• Short task 1: According to the passage on federal Currency Transaction Report violations, why does the Bank Secrecy Act have banks report every cash transaction over $10,000?

• Selection:
-------
Welcome to Spodek Law Group. Our goal is to give you the reality of federal Currency Transaction Report violations - not the sanitized version banks present, not the government fiction about protecting you, but the actual truth about what happens when the pattern of your deposits triggers federal prosecution.

There is something deeply unsettling about learning that depositing your own legal money in careful increments can send you to federal prison. The government does not care where the money came from. They do not care that you earned every dollar legally. They do not care that you were simply being cautious. Under 31 U.S.C. § 5324, the crime is not about dirty money. The crime is about the pattern of your deposits. And if that pattern suggests you were trying to avoid the $10,000 Currency Transaction Report threshold, you have committed a federal felony carrying up to five years in prison.

This is what the Speaker of the House discovered. Dennis Hastert - the man who helped write federal financial crime legislation - went to federal prison for structuring. Not for the underlying conduct. For the deposits. The same statute that put the third-highest-ranking official in American government behind bars applies to you the moment you make a series of cash deposits designed to stay below $10,000.

The $10,000 Line You Never Knew Could Destroy You

Heres the thing about the Bank Secrecy Act. It was passed in 1970 to combat money laundering and tax evasion. The theory was simple - if banks report every cash transaction over $10,000, the government can track illegal money moving through the financial system. A Currency Transaction Report gets filed with FinCEN, the Financial Crimes Enforcement Network, and investigators have a paper trail.

Most people never think about this threshold. They deposit their money, pay their taxes, and assume everything is fine. But the law creates a trap that ensnares the cautious and the criminal alike. And the government enforces it aggressively - FinCEN and IRS Criminal Investigation pursue structuring cases as a priority, not an afterthought.

The problem is what happens when your trying to be careful. Maybe you sell a car for $25,000 cash. Maybe you inherit money from a relative who didnt trust banks. Maybe you run a cash business - a restaurant, a food truck, a laundromat - and you deposit your earnings when you hit a certain amount. Whatever the reason, if you deposit that money in amounts just under $10,000, you have structured transactions to avoid reporting requirements. Thats a federal crime.
-------
(Stored data entries)
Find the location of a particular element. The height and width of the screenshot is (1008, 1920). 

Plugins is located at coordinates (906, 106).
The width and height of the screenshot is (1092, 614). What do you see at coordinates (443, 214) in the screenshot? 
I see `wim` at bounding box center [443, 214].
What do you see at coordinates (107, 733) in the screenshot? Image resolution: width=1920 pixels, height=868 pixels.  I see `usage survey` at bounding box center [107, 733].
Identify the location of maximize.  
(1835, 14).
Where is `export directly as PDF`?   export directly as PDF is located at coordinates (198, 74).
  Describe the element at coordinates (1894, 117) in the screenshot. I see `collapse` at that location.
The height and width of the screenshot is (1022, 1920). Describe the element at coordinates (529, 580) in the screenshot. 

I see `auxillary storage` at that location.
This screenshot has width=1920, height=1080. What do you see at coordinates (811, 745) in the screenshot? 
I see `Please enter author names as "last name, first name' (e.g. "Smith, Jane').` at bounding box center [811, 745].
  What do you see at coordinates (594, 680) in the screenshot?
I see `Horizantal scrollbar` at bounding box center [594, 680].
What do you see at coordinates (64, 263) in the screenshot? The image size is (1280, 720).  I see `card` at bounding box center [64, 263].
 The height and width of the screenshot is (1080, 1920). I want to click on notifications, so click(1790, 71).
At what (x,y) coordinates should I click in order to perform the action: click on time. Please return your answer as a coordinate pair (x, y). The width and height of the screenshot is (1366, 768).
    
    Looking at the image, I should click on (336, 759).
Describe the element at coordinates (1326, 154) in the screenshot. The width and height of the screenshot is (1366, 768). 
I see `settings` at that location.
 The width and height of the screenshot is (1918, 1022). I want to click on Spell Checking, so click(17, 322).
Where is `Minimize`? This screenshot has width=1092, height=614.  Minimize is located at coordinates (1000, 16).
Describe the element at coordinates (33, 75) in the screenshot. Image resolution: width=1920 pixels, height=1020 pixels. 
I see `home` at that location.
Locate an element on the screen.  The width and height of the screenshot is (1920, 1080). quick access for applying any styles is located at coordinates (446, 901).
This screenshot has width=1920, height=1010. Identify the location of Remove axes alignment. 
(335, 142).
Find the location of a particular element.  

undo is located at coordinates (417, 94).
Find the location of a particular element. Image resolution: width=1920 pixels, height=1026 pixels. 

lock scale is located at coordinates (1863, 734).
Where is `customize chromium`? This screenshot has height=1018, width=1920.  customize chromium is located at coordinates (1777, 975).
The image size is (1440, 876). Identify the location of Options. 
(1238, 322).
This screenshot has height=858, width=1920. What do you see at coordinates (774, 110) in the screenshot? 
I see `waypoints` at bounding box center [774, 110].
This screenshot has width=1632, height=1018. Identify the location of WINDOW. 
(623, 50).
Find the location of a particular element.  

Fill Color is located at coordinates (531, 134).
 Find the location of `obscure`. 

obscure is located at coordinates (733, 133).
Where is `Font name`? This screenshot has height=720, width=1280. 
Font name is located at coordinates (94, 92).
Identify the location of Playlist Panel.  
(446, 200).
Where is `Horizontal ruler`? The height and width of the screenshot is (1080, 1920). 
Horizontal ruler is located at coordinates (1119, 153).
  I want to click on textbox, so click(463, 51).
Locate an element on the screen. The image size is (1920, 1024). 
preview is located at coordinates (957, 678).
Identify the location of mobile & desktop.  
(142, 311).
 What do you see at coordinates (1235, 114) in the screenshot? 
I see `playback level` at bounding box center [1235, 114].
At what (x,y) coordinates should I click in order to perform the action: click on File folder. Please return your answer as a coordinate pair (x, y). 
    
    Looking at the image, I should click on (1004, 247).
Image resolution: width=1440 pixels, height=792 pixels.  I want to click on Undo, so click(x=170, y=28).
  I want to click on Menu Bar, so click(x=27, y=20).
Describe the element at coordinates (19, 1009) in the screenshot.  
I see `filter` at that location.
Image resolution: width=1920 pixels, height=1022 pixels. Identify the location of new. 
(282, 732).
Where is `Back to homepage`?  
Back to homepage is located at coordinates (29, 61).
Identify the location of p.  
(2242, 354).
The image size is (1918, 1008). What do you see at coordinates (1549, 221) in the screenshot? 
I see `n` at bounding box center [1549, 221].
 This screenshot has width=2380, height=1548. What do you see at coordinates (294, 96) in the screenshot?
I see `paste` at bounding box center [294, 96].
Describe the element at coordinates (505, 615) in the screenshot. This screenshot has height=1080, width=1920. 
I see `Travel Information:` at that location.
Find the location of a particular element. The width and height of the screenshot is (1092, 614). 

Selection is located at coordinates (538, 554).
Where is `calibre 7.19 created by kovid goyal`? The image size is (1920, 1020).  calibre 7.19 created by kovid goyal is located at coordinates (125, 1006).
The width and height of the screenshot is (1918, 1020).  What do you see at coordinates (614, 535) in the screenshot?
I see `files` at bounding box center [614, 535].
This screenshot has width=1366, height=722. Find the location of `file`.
-------
• Short task 2: Copy out the stored data entries from the line that contains "What do you see at coordinates (1235, 114)" through the line that contains "Back to homepage is", with both of those lines included.

• Complete answer 1: The Bank Secrecy Act was passed to combat money laundering and tax evasion. The idea is that if banks report every cash transaction over $10,000, the government can track illegal money moving through the financial system. Each report is filed with FinCEN, which gives investigators a paper trail.

• Complete answer 2:
 What do you see at coordinates (1235, 114) in the screenshot? 
I see `playback level` at bounding box center [1235, 114].
At what (x,y) coordinates should I click in order to perform the action: click on File folder. Please return your answer as a coordinate pair (x, y). 
    
    Looking at the image, I should click on (1004, 247).
Image resolution: width=1440 pixels, height=792 pixels.  I want to click on Undo, so click(x=170, y=28).
  I want to click on Menu Bar, so click(x=27, y=20).
Describe the element at coordinates (19, 1009) in the screenshot.  
I see `filter` at that location.
Image resolution: width=1920 pixels, height=1022 pixels. Identify the location of new. 
(282, 732).
Where is `Back to homepage`?  
Back to homepage is located at coordinates (29, 61).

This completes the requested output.